Выбранный фрагмент>

═══

Сто лет – слишком короткий срок для серьезных изменений в языке, если рассматривать его развитие как естественный процесс. Однако не может ли его развитие быть ускорено? Случалось ли такое в прошлом и может ли повториться в будущем? Возможны ли внезапные ускорения и чем они могут быть обусловлены? Как соотносится внутреннее развитие языка и развитие системы языков мира? И где проходит грань между «чистым» естественным развитием и «нечистой» языковой политикой? И вообще – насколько предсказуемо развитие языка?
О предсказании путей развития языков писали еще в первой трети прошлого века такие крупнейшие российские лингвисты, как И.А. Бодуэн де Куртенэ и Е.Д. Поливанов. Однако лингвистическая прогностика, – а именно так обычно называется деятельность, направленная на предсказание будущего состояния языков и обоснование тех процессов, которые к этому будущему состоянию способны привести, – никогда не относилась в лингвистической науке к числу респектабельных занятий. Тем не менее интерес общественности к будущему языков как был, так и остается неизбывным, как, впрочем, и ко всяким другим прогнозам.
Для того, чтобы охарактеризовать положение дел в лингвистической прогностике и в той области, которую она пытается изучать (иными словами, попытаться сделать прогноз будущего развития языков мира), необходимо, прежде всего, кратко пояснить, что имеется в виду под развитием языка и какие вопросы относительно его будущего состояния обычно задаются. Между тем, говоря о «будущем языка», реально имеют в виду несколько очень разных вещей, перспективы изучения и прогнозирования которых тоже существенно разнятся.
Будущее языка и будущее языков
Первое важное различие отражено уже в названии данного раздела. Говоря о «будущем языка», обычно интересуются какой-либо одной из двух вещей.
Во-первых, задаются вопросом, как будет меняться язык – каждый конкретный, как принято ныне выражаться, идиоэтнический язык и/или язык вообще как специфическое достояние рода человеческого. Этот вопрос, в свою очередь, распадается на два подвопроса:
- как изменится и изменится ли вообще структура языка на ее различных уровнях (фонетика, морфология, лексика, синтаксис, структура текста);
- как изменится его функционирование (каков будет набор его вариантов и разновидностей; в каких коммуникативных ситуациях и как они будут употребляться; изменится ли его стилистика, и если да, то как именно; не произойдут ли изменения в инструментах речевого воздействия и в риторике; как вербальная, т. е. осуществляемая в языковой форме, коммуникация будет соотноситься с коммуникацией, осуществляемой в иных формах, прежде всего визуальной, и т. д.).

═══

Исходные данные>
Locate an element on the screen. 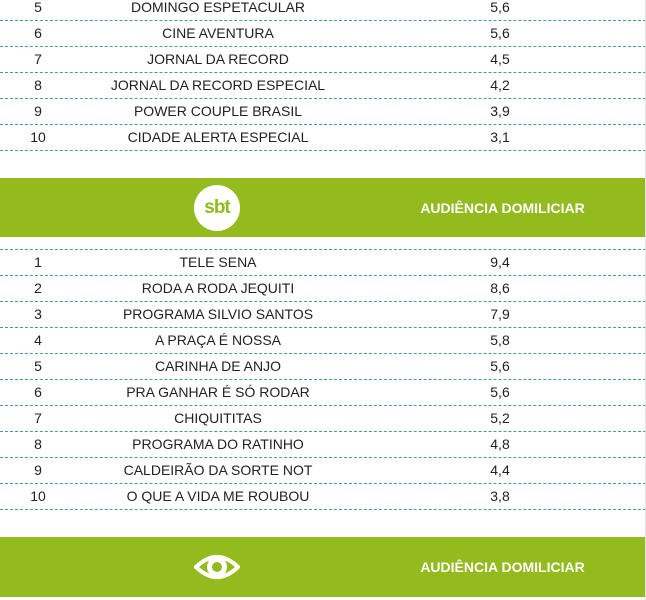 The image size is (646, 600). program: CALDEIRÃO DA SORTE NOT is located at coordinates (218, 470). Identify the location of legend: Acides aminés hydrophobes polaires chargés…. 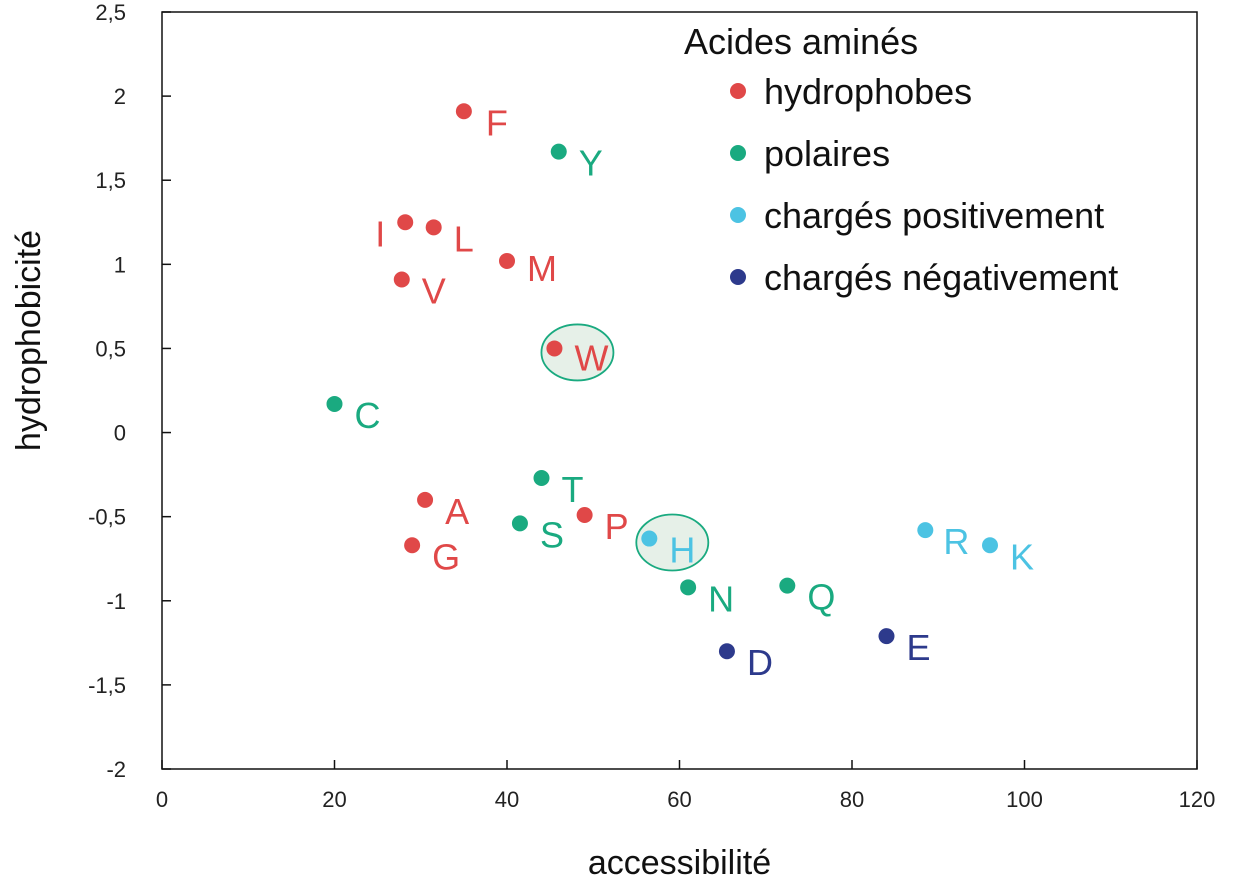
(901, 160).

═══

Задания>
1. Перепечатайте из фрагмента о будущем языка отрезок от «Будущее языка и» до «из двух вещей.» включительно.
2. Определите, соответствуют ли фрагменту о будущем языка следующие утверждения: (а) лингвистическая прогностика всегда считалась в лингвистике респектабельным занятием; (б) о предсказании путей развития языков писали И.А. Бодуэн де Куртенэ и Е.Д. Поливанов; (в) вопрос о том, как будет меняться язык, распадается на два подвопроса. Для каждого утверждения ответьте «да» или «нет» и приведите дословно решающие слова фрагмента.

Ответы>
1.
Будущее языка и будущее языков
Первое важное различие отражено уже в названии данного раздела. Говоря о «будущем языка», обычно интересуются какой-либо одной из двух вещей.

2.
(а) Нет: «никогда не относилась в лингвистической науке к числу респектабельных занятий».
(б) Да: «О предсказании путей развития языков писали еще в первой трети прошлого века такие крупнейшие российские лингвисты, как И.А. Бодуэн де Куртенэ и Е.Д. Поливанов».
(в) Да: «Этот вопрос, в свою очередь, распадается на два подвопроса».